Can you rewrite the material from the line with "Click the reply" through the end, replacing "gear" with "cog" and leaving everything else unchanged?

------------------------------------------------

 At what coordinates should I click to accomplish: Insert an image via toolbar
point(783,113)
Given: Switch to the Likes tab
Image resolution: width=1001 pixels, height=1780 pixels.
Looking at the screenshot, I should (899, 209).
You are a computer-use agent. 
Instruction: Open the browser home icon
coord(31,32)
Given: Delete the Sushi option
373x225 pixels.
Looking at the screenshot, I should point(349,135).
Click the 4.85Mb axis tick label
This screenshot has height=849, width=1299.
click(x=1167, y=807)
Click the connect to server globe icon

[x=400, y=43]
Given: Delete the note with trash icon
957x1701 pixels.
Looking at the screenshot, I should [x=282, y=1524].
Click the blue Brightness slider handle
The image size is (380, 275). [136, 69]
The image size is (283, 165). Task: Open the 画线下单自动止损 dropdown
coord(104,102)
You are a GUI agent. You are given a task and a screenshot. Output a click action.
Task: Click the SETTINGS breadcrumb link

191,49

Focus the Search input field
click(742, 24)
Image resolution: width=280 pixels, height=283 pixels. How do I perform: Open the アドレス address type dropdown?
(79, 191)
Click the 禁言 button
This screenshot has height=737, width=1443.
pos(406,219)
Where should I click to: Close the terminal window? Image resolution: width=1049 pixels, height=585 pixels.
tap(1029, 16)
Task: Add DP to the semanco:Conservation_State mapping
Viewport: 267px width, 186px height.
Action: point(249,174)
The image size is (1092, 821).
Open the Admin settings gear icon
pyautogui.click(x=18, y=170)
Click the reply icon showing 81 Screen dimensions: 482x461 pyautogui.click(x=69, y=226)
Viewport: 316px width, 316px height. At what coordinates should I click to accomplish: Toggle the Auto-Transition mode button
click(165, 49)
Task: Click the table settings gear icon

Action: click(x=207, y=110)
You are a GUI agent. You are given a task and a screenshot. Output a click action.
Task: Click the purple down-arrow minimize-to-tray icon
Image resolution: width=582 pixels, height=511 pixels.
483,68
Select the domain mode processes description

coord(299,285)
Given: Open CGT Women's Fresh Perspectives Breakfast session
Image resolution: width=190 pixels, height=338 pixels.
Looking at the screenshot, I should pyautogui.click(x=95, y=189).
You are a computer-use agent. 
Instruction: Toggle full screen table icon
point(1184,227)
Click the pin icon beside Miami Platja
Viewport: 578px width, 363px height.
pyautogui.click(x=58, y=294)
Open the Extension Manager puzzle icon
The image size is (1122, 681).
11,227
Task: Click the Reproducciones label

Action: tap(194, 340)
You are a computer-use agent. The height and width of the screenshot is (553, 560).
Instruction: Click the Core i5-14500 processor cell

------------------------------------------------

*Answer*.
Click the reply icon showing 81 Screen dimensions: 482x461 pyautogui.click(x=69, y=226)
Viewport: 316px width, 316px height. At what coordinates should I click to accomplish: Toggle the Auto-Transition mode button
click(165, 49)
Task: Click the table settings cog icon

Action: click(x=207, y=110)
You are a GUI agent. You are given a task and a screenshot. Output a click action.
Task: Click the purple down-arrow minimize-to-tray icon
Image resolution: width=582 pixels, height=511 pixels.
483,68
Select the domain mode processes description

coord(299,285)
Given: Open CGT Women's Fresh Perspectives Breakfast session
Image resolution: width=190 pixels, height=338 pixels.
Looking at the screenshot, I should pyautogui.click(x=95, y=189).
You are a computer-use agent. 
Instruction: Toggle full screen table icon
point(1184,227)
Click the pin icon beside Miami Platja
Viewport: 578px width, 363px height.
pyautogui.click(x=58, y=294)
Open the Extension Manager puzzle icon
The image size is (1122, 681).
11,227
Task: Click the Reproducciones label

Action: tap(194, 340)
You are a computer-use agent. The height and width of the screenshot is (553, 560).
Instruction: Click the Core i5-14500 processor cell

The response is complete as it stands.